▶ _SELECTED EXTRACT_

□ □ □ □ □ □ □

The scattering of energetic electrons from atomic nuclei can be described to a good approximation by the process in which a single photon is exchanged between the electron and the target. It was through this process that experimenters at SLAC during the 1960's uncovered the existence of quarks inside the proton, an important step in the development of the Standard Model. Today the Standard Model is accepted as the fundamental theory of the structure and interactions of matter (excluding gravity) up to the highest energies that have been accessible to experiment up to the present. Electron-proton scattering at the high-energy frontier from the DESY laboratory in Germany have recently yielded hints of new physics - new kinds of particles and interactions - but until these results are confirmed, the Standard Model stands as a concise summary of all that is known about physics at the most fundamental level.
Electron scattering is called a neutral current process because the reaction leaves the charge of the electron unchanged. In the Standard Model, there are two kinds of fields that couple to neutral currents, the photon and the Z0 boson. Because the Z0 is much heavier than the photon, it is classified under the weak interactions. Weak neutral currents are generally obscured by the dominant electromagnetic process in reactions like electron scattering where both contribute. It is possible however, by comparing the scattering rate of electrons with left-handed polarisation with that of right-handed electrons, to detect small differences due to Z0 exchange. This is because the photon couples in a symmetrical way to electrons of both helicities, whereas the weak neutral ``charge'' depends upon helicity. This dependence on helicity is what is responsible for parity violation in electron scattering.

□ □ □ □ □ □ □

▶ _WHAT TO DO_
- a) Translate this sentence from the electron scattering passage into Spanish: "Electron scattering is called a neutral current process because the reaction leaves the charge of the electron unchanged."
- b) Carry on the passage about electron scattering and parity violation, picking up right after its final sentence.

▶ _DATA LINES_
□ □ □ □ □ □ □

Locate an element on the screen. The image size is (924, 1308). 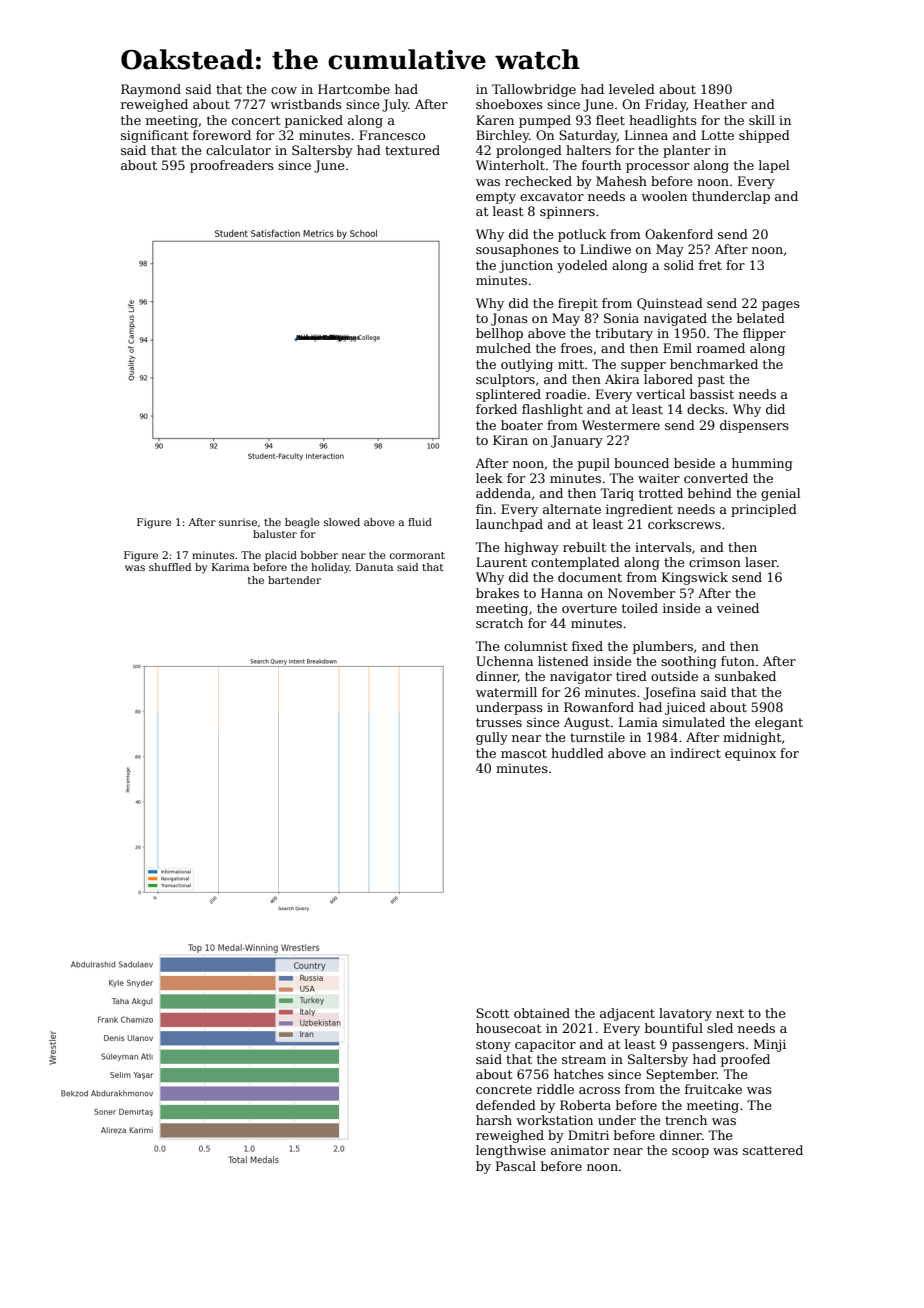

□ □ □ □ □ □ □

▶ _RESPONSES TO THE TASKS_
- a) La dispersión de electrones se denomina un proceso de corriente neutra porque la reacción deja sin cambios la carga del electrón.

- b)
Using the known electric and weak charges of quarks and leptons in the Standard Model, a measurement of the parity-violating asymmetry in polarised electron scattering yields direct information about the distribution of the different flavours of quarks inside the nucleon. Alternatively, what we know about the total quark content of the nucleon can be used to extract the weak neutral charges of the quarks from a parity-violation measurement. If the measurement is made with sufficient precision, a comparison of the extracted weak neutral charges with the Standard Model values can be used to probe for certain kinds of new physics. Assuming that the present generation of parity experiments at the Bates, Jefferson and SLAC laboratories reach their design goals, this approach can test many of the interesting extensions to the Standard Model, including additional Z0 bosons, leptoquarks and quark/lepton compositeness, at a level that is competitive with collider experiments. Click on the link below to find out more about work going on at Jefferson Lab towards the preparation of a proposal.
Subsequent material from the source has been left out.